4MS Spherical Wavetable Navigator

Eurorack Module
By Stephan Whitlan

4MS Spherical Wavetable Navigator: 26HP, +12V 185mA, ‑12V 30mA.

Let me begin by paraphrasing the late, great, Douglas Adams: the Spherical Wavetable Navigator (henceforth SWN) is deep, really deep...

It seems the words most commonly heard in 4MS R&D meetings could be ‘...and it could do this as well’. The SWN is a fairly big 26HP six‑voice module capable of creating slowly morphing drones, polyphonic melodies, evolving sequences and a vast range of rich textures. I’ll add that it also looks rather lovely — shiny black fascia with illuminated (purple!) knobs to invite tweaking, and more sockets (26) than you could shake a patch cord at! Each of the six independent oscillators have their own wavetable generator, with their own pitch, amplitude and waveform controls. Six on‑board LFOs, which can also be simple Envelopes, can be used to further add dynamic motion to patches. Those panel sockets for external CV control offer wide access to functions — even some shifted functions only accessible by the push‑and‑turn of panel knobs. As I said, deep...

The Spherical part of the title comes from the way the various wavetables are mapped, and how you can navigate through them. On early wavetable synths (eg. PPG’s), the table was simply a list — you could choose start and end points, maybe direction of scan and maybe looping of sections/all of the list. On the SWN, 27 waveforms are mapped on to a sphere in 3 x 3 x 3 planes, all of which wrap around, and the Navigation allows you to move up and down the face of the sphere (Latitude), left and right (Longitude), or forwards and backwards into the Sphere (Depth). Because all these tables wrap around, you never fall off the end of a table, and instead of a linear list where you only have two choices of the next entry, here you have (I think) six. Mathematicians might bicker that this is a three‑torus, not a sphere, but there you go! The result is access to a fantastically flexible and constantly changing waveform, especially given that all the navigation options have CV control, and each transition is a smooth morph. Great stuff.

________

Short task 1:
Give the lines of the listing, from the line that contains "1568x511 pixels. How" through the end of the listing, both ends included, as a JSON list of strings with one string per line and blank lines left out. Leave the pictures out.

________

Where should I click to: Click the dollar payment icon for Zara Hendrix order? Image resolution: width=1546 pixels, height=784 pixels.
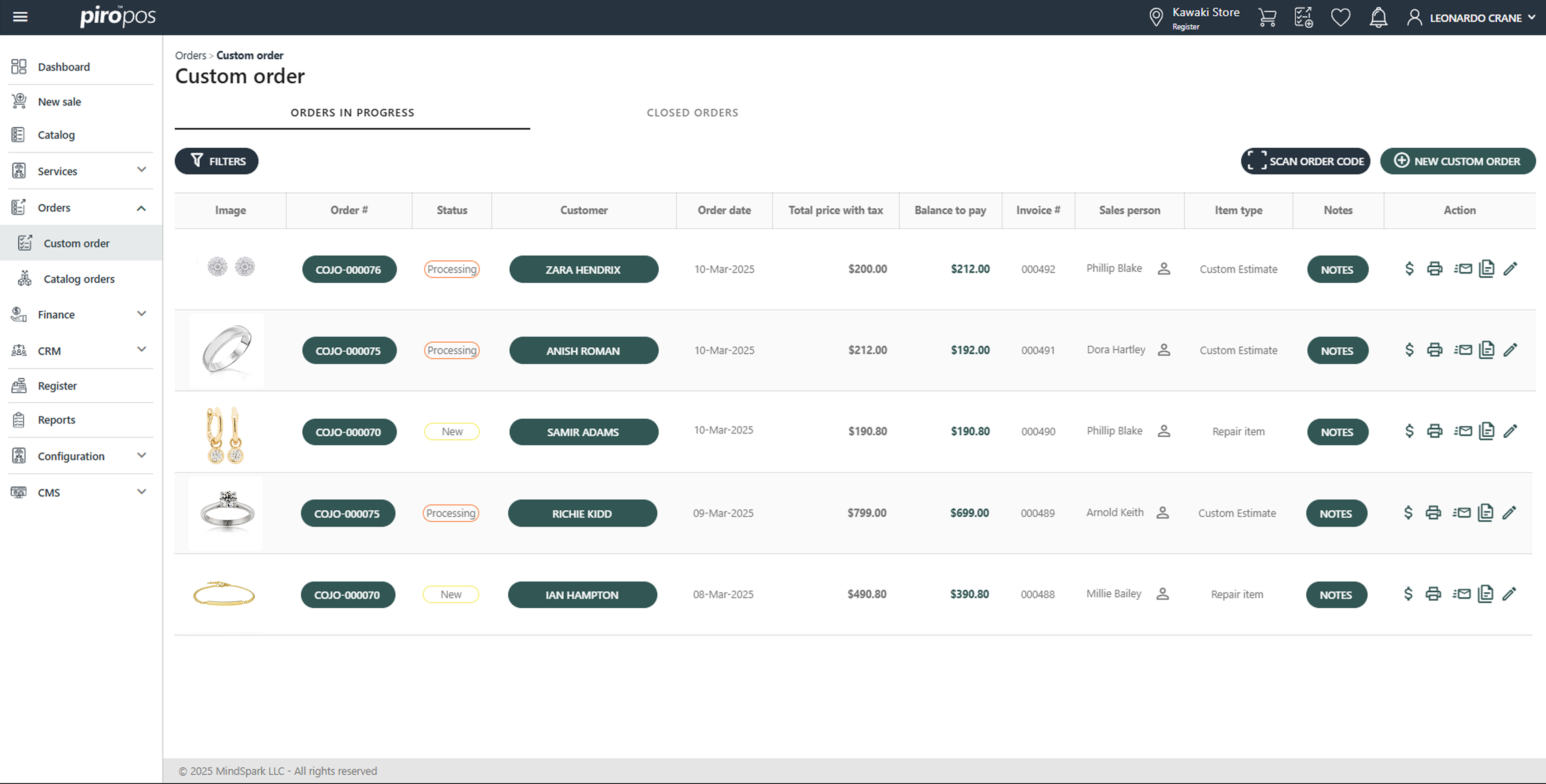(x=1409, y=269)
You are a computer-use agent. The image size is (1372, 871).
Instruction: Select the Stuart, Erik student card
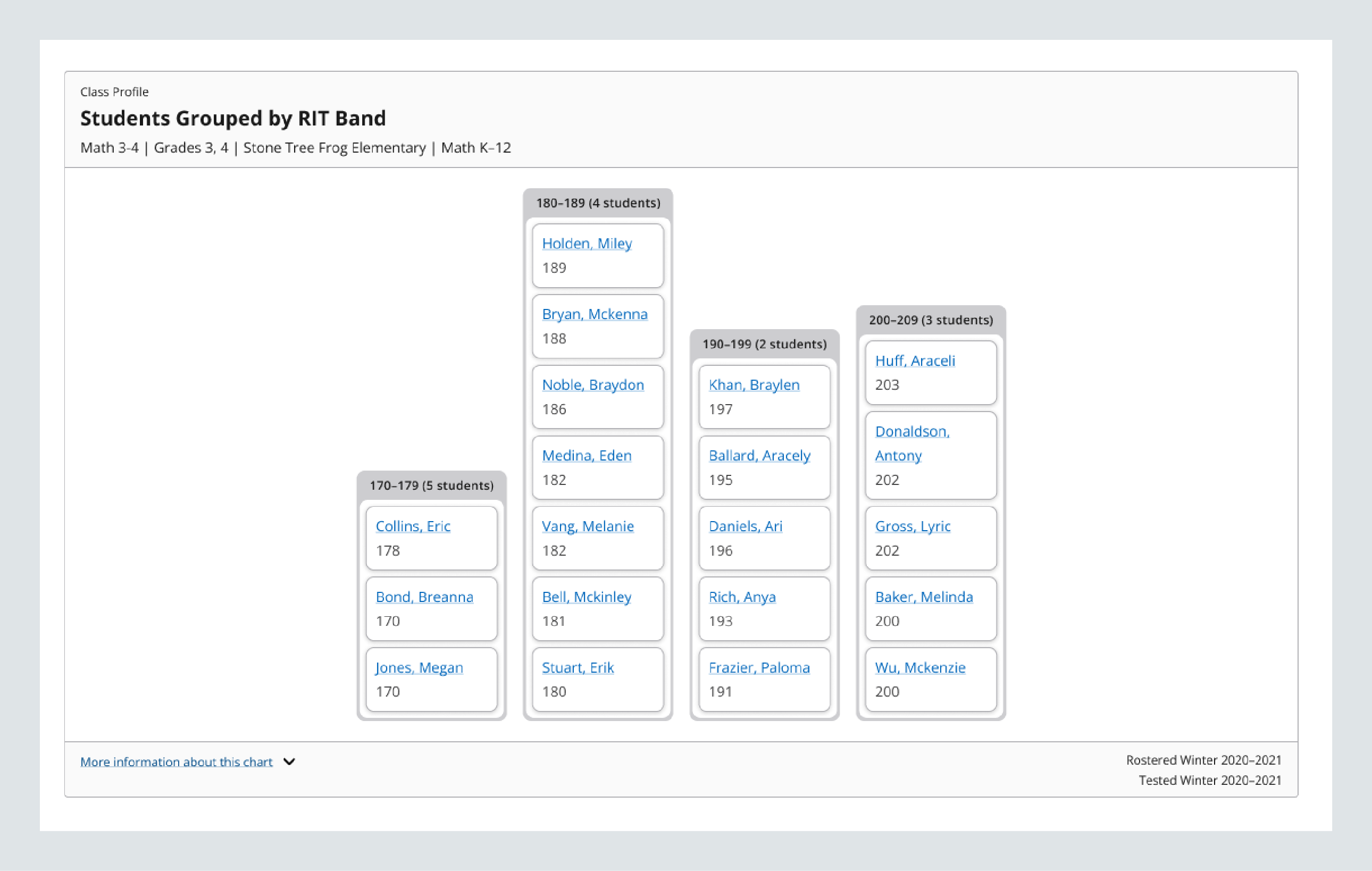coord(598,679)
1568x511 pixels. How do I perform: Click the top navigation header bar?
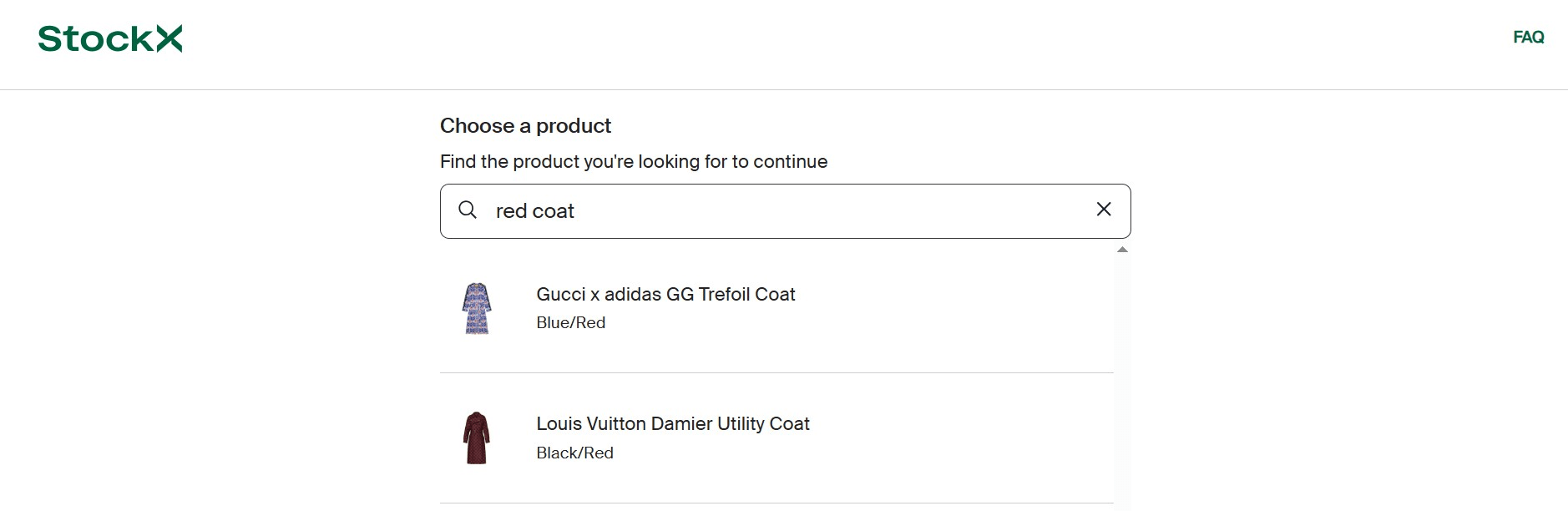(784, 43)
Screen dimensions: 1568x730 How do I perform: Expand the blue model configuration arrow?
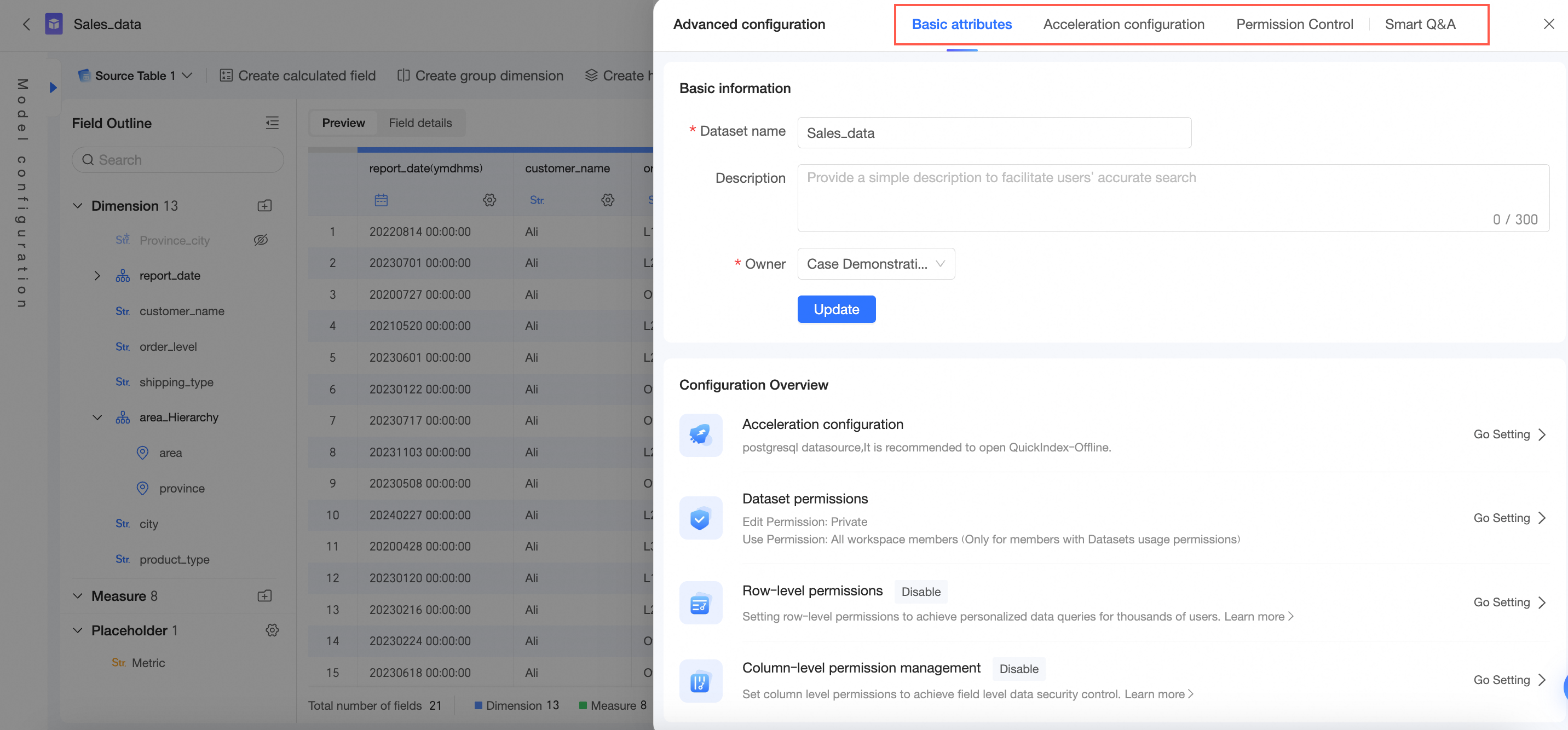click(53, 88)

________

Short task 2:
Say whether each statement agrees with the review of the Spherical Wavetable Navigator, answering yes or no and quoting the words that decide it.
(a) The module's panel has 26 sockets.
(b) The SWN maps 27 waveforms onto a sphere arranged in 3 x 3 x 3 planes.
(c) The module's knobs are illuminated in green.

Full answer 1:
[
  "1568x511 pixels. How do I perform: Click the top navigation header bar?",
  "(784, 43)",
  "Screen dimensions: 1568x730 How do I perform: Expand the blue model configuration arrow?",
  "click(53, 88)"
]

Full answer 2:
(a) Yes: "more sockets (26) than you could shake a patch cord at!"
(b) Yes: "On the SWN, 27 waveforms are mapped on to a sphere in 3 x 3 x 3 planes"
(c) No: "illuminated (purple!) knobs to invite tweaking"